Convert back to Python's A | None:

from pyfect import option, pipe

pipe(option.some(42), option.get_or_none)   # 42
pipe(option.nothing(), option.get_or_none)  # None

get_or_raise

Raise a ValueError if Nothing:

from pyfect import option, pipe

pipe(option.some(42), option.get_or_raise)   # 42
pipe(option.nothing(), option.get_or_raise)  # raises ValueError

Fallback

or_else

Try an alternative when Nothing:

from pyfect import option, pipe

pipe(option.some(42), option.or_else(lambda: option.some(0)))   # Some(value=42)
pipe(option.nothing(), option.or_else(lambda: option.some(0)))  # Some(value=0)

first_some_of

Return the first Some from an iterable:

from pyfect import option

option.first_some_of([option.nothing(), option.some(2), option.some(3)])  # Some(value=2)
option.first_some_of([option.nothing(), option.nothing()])                 # Nothing()

Combining Options

zip_with

Combine two Option values with a function.

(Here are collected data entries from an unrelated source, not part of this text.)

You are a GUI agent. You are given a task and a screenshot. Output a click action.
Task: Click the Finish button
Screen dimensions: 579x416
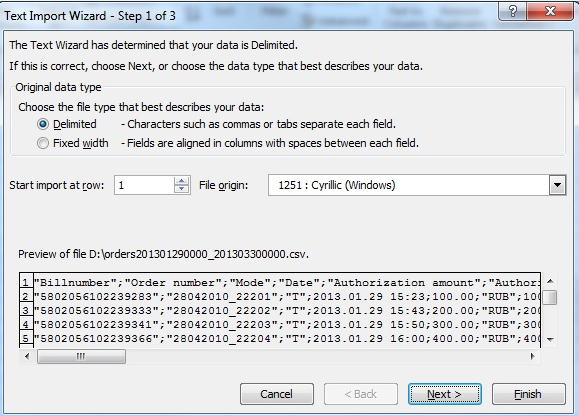pyautogui.click(x=528, y=394)

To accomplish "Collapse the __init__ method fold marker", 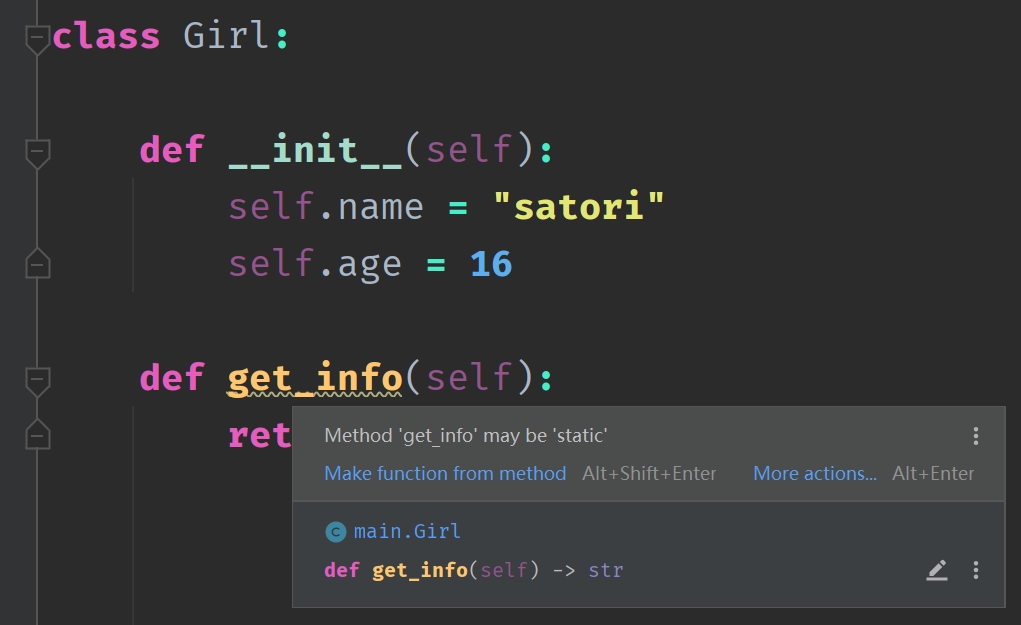I will click(x=37, y=152).
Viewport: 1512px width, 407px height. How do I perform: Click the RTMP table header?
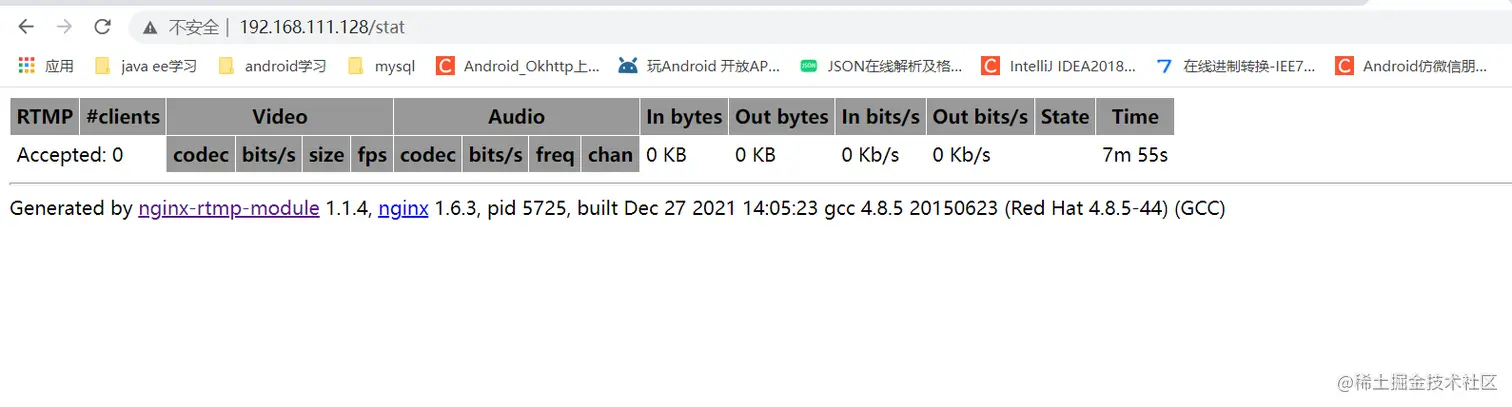click(45, 117)
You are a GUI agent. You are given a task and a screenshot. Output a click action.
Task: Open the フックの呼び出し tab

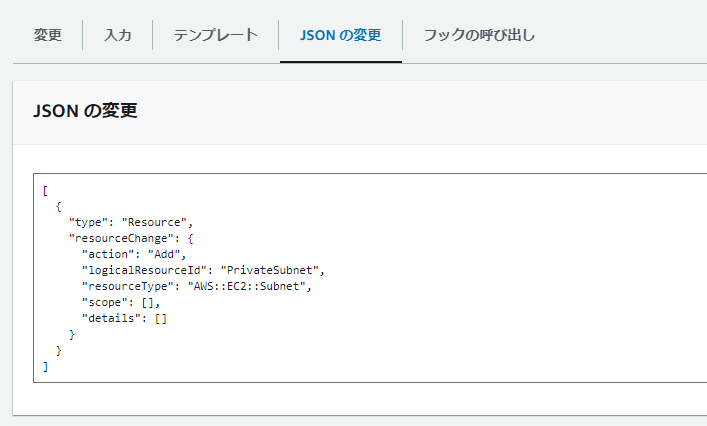click(479, 35)
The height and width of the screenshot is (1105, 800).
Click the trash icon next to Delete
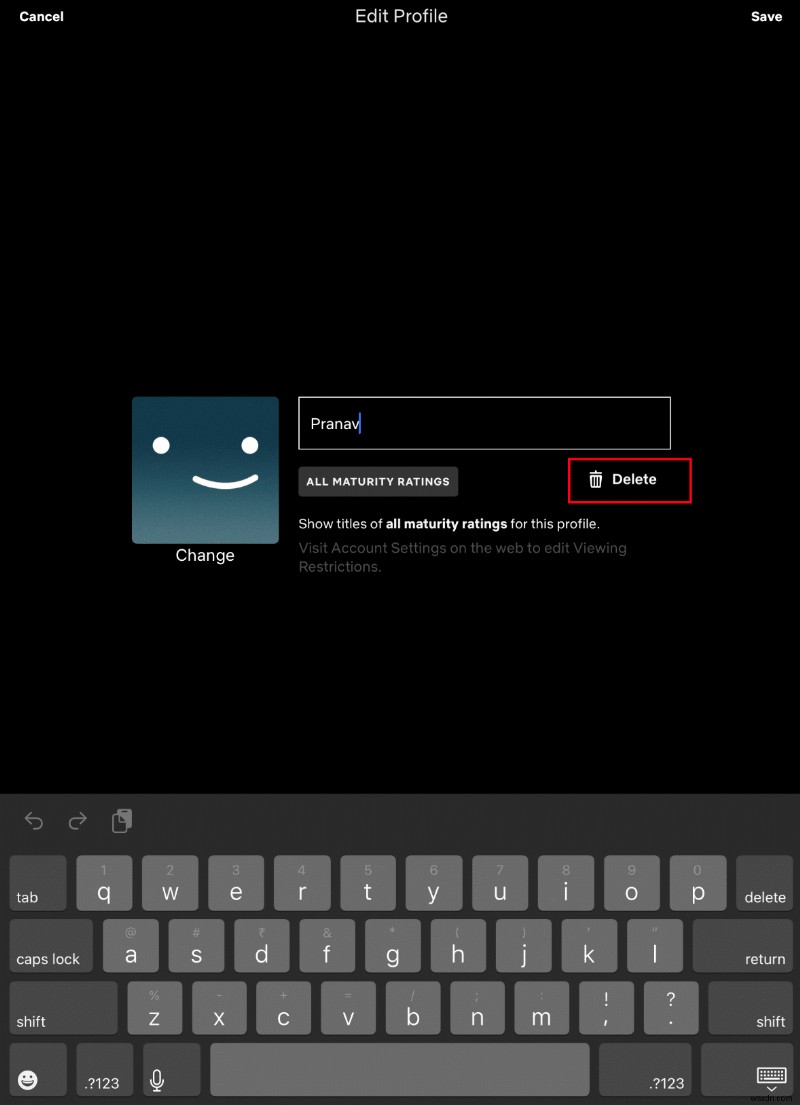coord(597,480)
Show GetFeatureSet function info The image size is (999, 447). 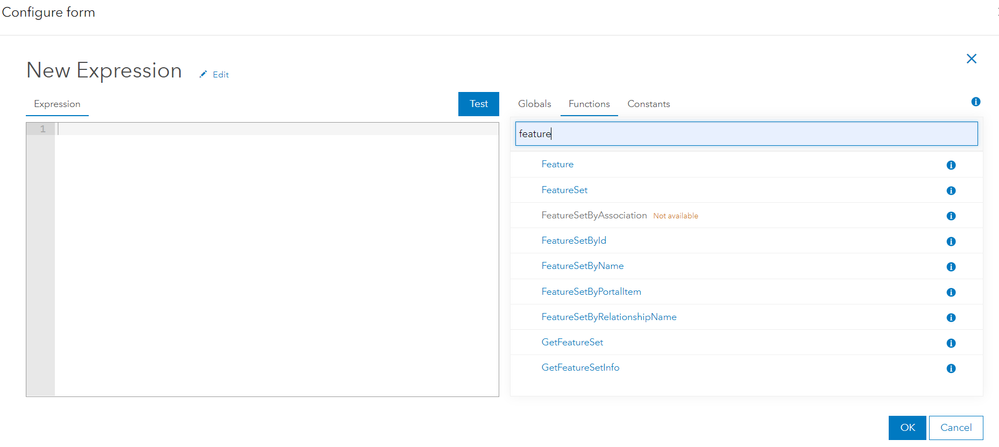click(951, 343)
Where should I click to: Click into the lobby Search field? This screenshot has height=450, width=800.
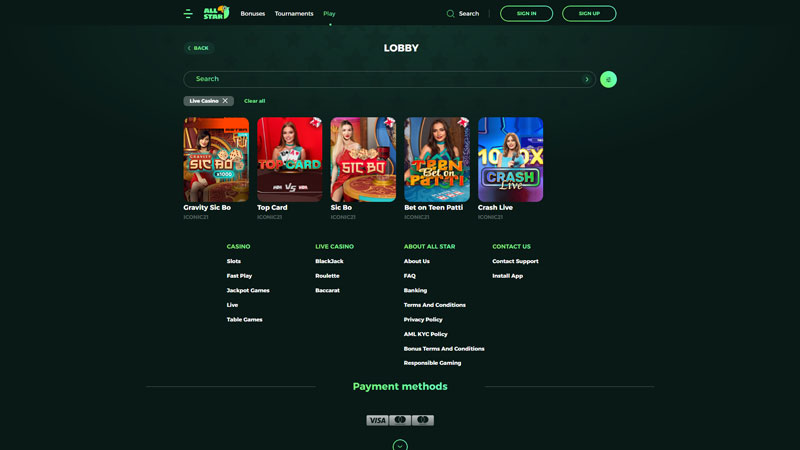point(380,79)
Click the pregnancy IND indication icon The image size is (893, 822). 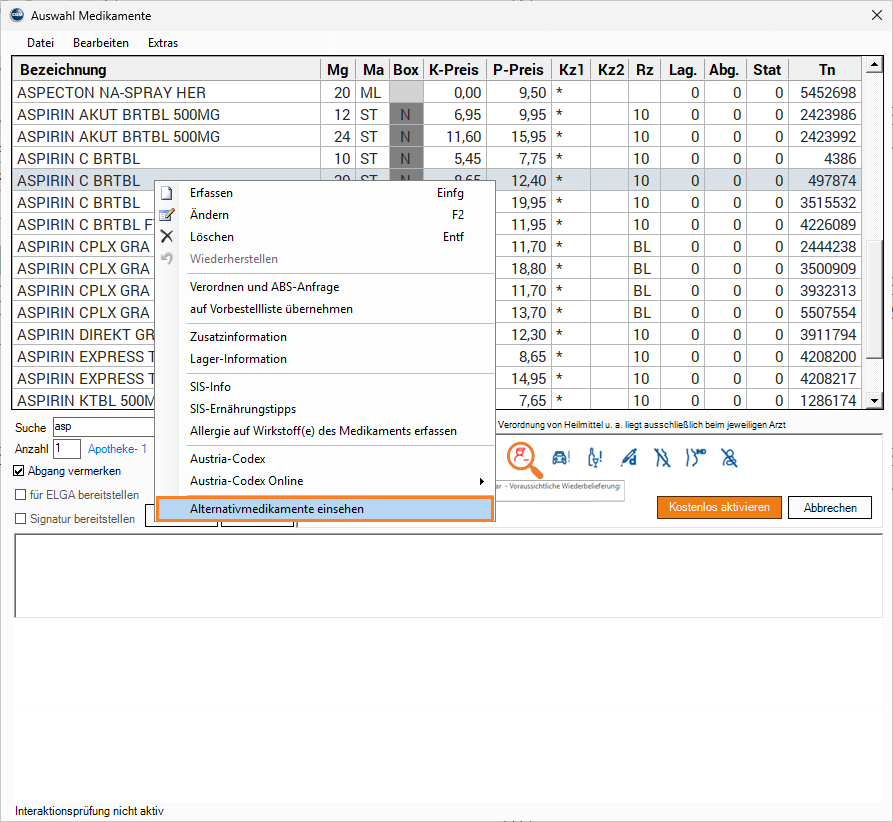point(696,458)
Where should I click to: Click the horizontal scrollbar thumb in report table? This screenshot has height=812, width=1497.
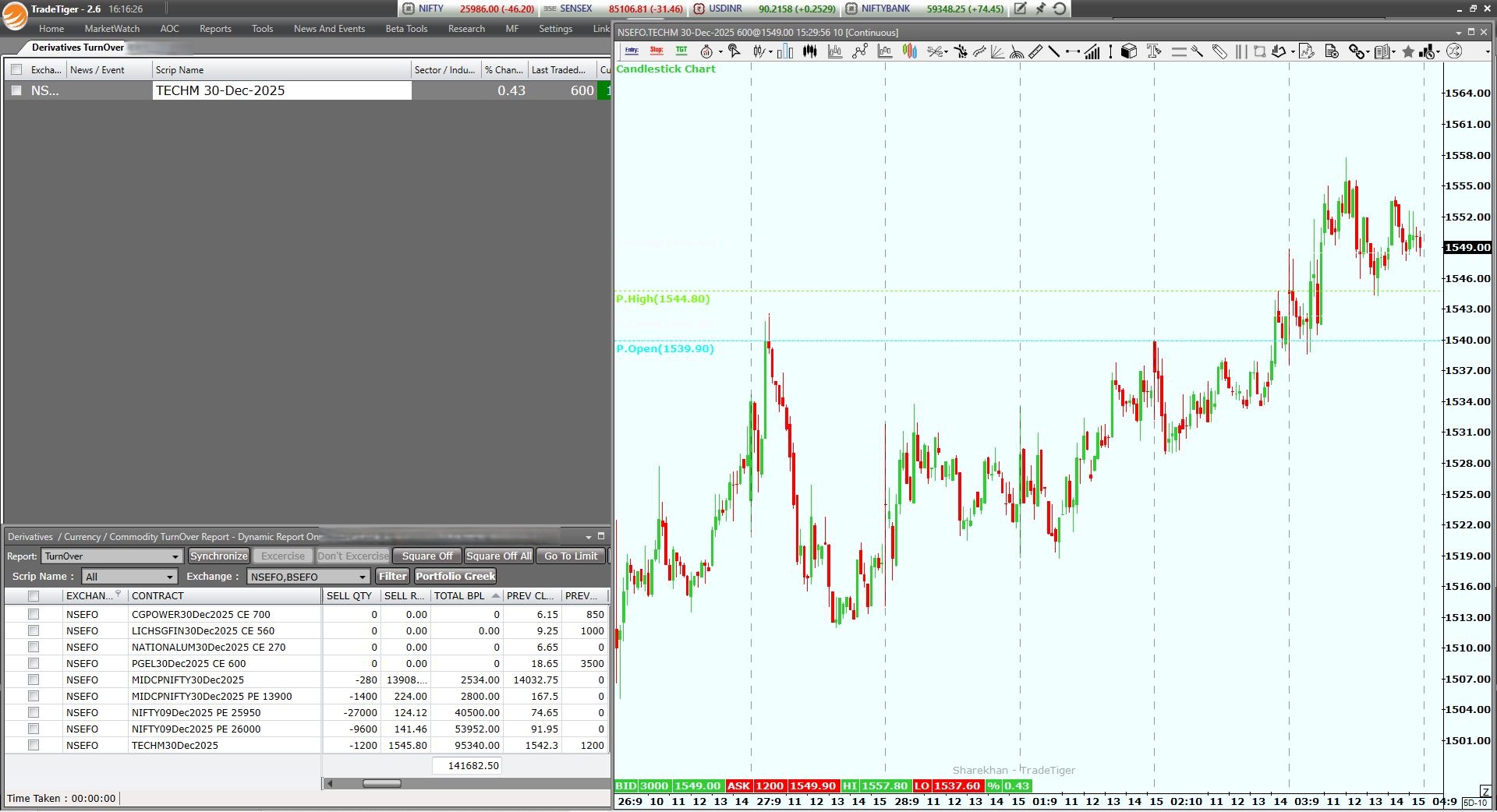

If either is Nothing, the result is Nothing:

from pyfect import option

option.zip_with(option.some("Alice"), option.some(30), lambda name, age: f"{name} is {age}")
# Some(value='Alice is 30')

option.zip_with(option.some("Alice"), option.nothing(), lambda name, age: f"{name} is {age}")
# Nothing()

all

Combine a list or dict of Options. Returns Nothing if any element is Nothing:

from pyfect import option

option.all([option.some(1), option.some(2), option.some(3)])  # Some(value=[1, 2, 3])
option.all([option.some(1), option.nothing(), option.some(3)])  # Nothing()

option.all({"a": option.some(1), "b": option.some(2)})  # Some(value={'a': 1, 'b': 2})

Heterogeneous collections

Heterogeneous collections work at runtime, but Python's type system cannot unify different value types into a single Option[A]. Silence the type checker with # type: ignore and annotate the result explicitly:

result: option.Option[dict[str, str | int]] = option.all(  # type: ignore[arg-type]
    {"name": option.some("Alice"), "age": option.some(30)}
)

Interop with Effect

Use effect.from_option to convert an Option into an Effect:

from pyfect import effect, option, pipe

def find_user(user_id: int) -> option.Option[str]:
    users = {1: "Alice", 2: "Bob"}
    return option.from_optional(users.get(user_id))

result = pipe(
    find_user(99),
    effect.from_option(lambda: "User 99 not found"),
)

match effect.run_sync_exit(result):
    case effect.Success(value):
        print(value)
    case effect.Failure(error):
        print(error)  # User 99 not found

Some(value) becomes a successful effect. Nothing becomes a failed effect using the provided error thunk.